A sound basis for this view is Locke's terse principle, in his Letter on Toleration, that "neither the right nor the art of ruling does necessarily carry with it the certain knowledge of other things; and least of all the true religion".
But Laws seemed to ground the principle instead on two problematic and potentially discriminatory claims. One is that the state can only justify a law on the grounds that it can be seen rationally and objectively to advance the general good (I paraphrase). The question is, seen by whom? What counts as rational, objective and publicly beneficial is not at all self-evident but deeply contested, determined in the cut and thrust of democratic debate and certainly not by the subjective views of individual judges. Religiously inspired political views – such as those driving the US civil rights movement of the 1960s or the Burmese Buddhists today – have as much right to enter that contest as any others. In this sense law can quite legitimately be influenced by religion.

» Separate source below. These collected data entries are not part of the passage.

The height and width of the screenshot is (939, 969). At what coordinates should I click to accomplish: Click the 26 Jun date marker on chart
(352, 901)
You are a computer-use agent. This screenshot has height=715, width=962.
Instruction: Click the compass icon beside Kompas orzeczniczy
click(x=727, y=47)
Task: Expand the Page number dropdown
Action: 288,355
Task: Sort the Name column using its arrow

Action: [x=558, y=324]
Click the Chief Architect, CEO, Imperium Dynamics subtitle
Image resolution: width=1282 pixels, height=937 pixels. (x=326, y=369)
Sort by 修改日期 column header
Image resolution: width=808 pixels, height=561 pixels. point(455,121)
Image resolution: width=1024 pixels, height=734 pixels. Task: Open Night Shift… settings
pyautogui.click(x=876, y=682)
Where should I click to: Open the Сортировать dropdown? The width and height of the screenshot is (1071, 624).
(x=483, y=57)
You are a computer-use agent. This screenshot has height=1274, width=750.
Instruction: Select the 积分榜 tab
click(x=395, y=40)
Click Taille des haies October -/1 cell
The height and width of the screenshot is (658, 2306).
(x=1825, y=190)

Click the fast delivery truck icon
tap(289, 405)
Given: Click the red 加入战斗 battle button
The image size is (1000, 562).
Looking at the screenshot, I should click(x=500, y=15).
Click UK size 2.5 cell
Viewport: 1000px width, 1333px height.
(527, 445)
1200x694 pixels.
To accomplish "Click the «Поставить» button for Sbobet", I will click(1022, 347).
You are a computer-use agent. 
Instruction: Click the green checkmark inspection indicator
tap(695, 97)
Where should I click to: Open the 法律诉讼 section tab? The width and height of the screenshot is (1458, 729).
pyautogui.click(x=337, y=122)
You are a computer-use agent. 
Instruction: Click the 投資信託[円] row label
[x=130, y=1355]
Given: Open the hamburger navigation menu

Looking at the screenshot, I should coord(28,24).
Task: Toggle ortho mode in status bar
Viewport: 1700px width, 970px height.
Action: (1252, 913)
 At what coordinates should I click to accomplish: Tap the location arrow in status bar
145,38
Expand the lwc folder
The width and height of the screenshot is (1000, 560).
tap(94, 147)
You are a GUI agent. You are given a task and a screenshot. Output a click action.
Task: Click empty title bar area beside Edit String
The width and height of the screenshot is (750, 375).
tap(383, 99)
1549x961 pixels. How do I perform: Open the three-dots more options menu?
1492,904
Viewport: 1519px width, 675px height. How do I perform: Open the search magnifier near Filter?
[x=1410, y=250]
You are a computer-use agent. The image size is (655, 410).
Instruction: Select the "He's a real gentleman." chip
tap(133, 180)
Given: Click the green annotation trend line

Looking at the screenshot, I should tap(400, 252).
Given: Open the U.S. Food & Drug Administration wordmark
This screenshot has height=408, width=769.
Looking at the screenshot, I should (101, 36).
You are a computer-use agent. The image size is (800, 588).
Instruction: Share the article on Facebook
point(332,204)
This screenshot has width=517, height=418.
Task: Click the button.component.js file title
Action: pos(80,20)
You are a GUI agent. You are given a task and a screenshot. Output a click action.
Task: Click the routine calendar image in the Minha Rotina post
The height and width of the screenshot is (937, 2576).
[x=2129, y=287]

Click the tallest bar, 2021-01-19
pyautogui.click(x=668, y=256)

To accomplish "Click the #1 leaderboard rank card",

Laws' other claim is that religious belief is, for all except the holder, "incommunicable by any kind of proof or evidence", and that the truth of it "lies only in the heart of the believer". But many non-Christians, for example, recognise that at least some of the claims of Christianity – historical ones, no doubt, or claims about universal moral values – are capable of successful communication to and critical assessment by others. Laws' assertion is also inconsistent with his own Anglican tradition, in which authority has never been seen as based on the subjective opinions of the individual but rather on the claims of "scripture, tradition and reason" acting in concert.